Download DTGEXC + dependencies [TGZ] [ZIP] [TXT]

Purpose:
!>
!> DTGEXC reorders the generalized real Schur decomposition of a real
!> matrix pair (A,B) using an orthogonal equivalence transformation
!>
!>                (A, B) = Q * (A, B) * Z**T,
!>
!> so that the diagonal block of (A, B) with row index IFST is moved
!> to row ILST.
!>
!> (A, B) must be in generalized real Schur canonical form (as returned
!> by DGGES), i.e. A is block upper triangular with 1-by-1 and 2-by-2
!> diagonal blocks. B is upper triangular.
!>
!> Optionally, the matrices Q and Z of generalized Schur vectors are
!> updated.
!>
!>        Q(in) * A(in) * Z(in)**T = Q(out) * A(out) * Z(out)**T
!>        Q(in) * B(in) * Z(in)**T = Q(out) * B(out) * Z(out)**T
!>
!>
Parameters
[in]WANTQ
!>          WANTQ is LOGICAL
!>          .TRUE. : update the left transformation matrix Q;
!>          .FALSE.: do not update Q.
!>
[in]WANTZ
!>          WANTZ is LOGICAL
!>          .TRUE. : update the right transformation matrix Z;
!>          .FALSE.: do not update Z.
!>
[in]N
!>          N is INTEGER
!>          The order of the matrices A and B. N >= 0.
!>
[in,out]A
!>          A is DOUBLE PRECISION array, dimension (LDA,N)

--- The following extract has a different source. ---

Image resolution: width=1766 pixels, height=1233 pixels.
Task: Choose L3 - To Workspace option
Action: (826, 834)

!>          On entry, the matrix A in generalized real Schur canonical
!>          form.
!>          On exit, the updated matrix A, again in generalized
!>          real Schur canonical form.
!>
[in]LDA
!>          LDA is INTEGER
!>          The leading dimension of the array A. LDA >= max(1,N).
!>
[in,out]B
!>          B is DOUBLE PRECISION array, dimension (LDB,N)
!>          On entry, the matrix B in generalized real Schur canonical
!>          form (A,B).
!>          On exit, the updated matrix B, again in generalized
!>          real Schur canonical form (A,B).
!>
[in]LDB
!>          LDB is INTEGER
!>          The leading dimension of the array B. LDB >= max(1,N).
!>
[in,out]Q
!>          Q is DOUBLE PRECISION array, dimension (LDQ,N)

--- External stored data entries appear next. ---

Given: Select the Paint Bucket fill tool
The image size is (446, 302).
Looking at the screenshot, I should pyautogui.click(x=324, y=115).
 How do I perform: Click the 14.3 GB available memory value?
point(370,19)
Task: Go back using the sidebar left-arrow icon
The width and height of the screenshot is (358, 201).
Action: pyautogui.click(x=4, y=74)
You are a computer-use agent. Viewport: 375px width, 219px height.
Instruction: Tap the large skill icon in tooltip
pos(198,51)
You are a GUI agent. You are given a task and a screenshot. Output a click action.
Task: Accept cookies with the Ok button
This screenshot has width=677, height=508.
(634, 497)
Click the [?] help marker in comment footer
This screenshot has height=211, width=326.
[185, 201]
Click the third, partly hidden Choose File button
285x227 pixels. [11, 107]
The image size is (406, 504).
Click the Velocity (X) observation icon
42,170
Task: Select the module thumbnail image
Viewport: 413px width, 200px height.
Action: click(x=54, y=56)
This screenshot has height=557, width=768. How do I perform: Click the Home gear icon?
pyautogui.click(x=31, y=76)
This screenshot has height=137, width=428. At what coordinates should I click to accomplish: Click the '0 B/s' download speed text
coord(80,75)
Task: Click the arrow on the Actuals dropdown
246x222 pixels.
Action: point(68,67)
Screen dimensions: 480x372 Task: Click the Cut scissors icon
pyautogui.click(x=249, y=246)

!>          On entry, if WANTQ = .TRUE., the orthogonal matrix Q.
!>          On exit, the updated matrix Q.
!>          If WANTQ = .FALSE., Q is not referenced.
!>
[in]LDQ
!>          LDQ is INTEGER
!>          The leading dimension of the array Q. LDQ >= 1.
!>          If WANTQ = .TRUE., LDQ >= N.
!>
[in,out]Z
!>          Z is DOUBLE PRECISION array, dimension (LDZ,N)
!>          On entry, if WANTZ = .TRUE., the orthogonal matrix Z.
!>          On exit, the updated matrix Z.
!>          If WANTZ = .FALSE., Z is not referenced.
!>
[in]LDZ
!>          LDZ is INTEGER
!>          The leading dimension of the array Z. LDZ >= 1.
!>          If WANTZ = .TRUE., LDZ >= N.
!>
[in,out]IFST
!>          IFST is INTEGER
!>
[in,out]ILST
!>          ILST is INTEGER
!>          Specify the reordering of the diagonal blocks of (A, B).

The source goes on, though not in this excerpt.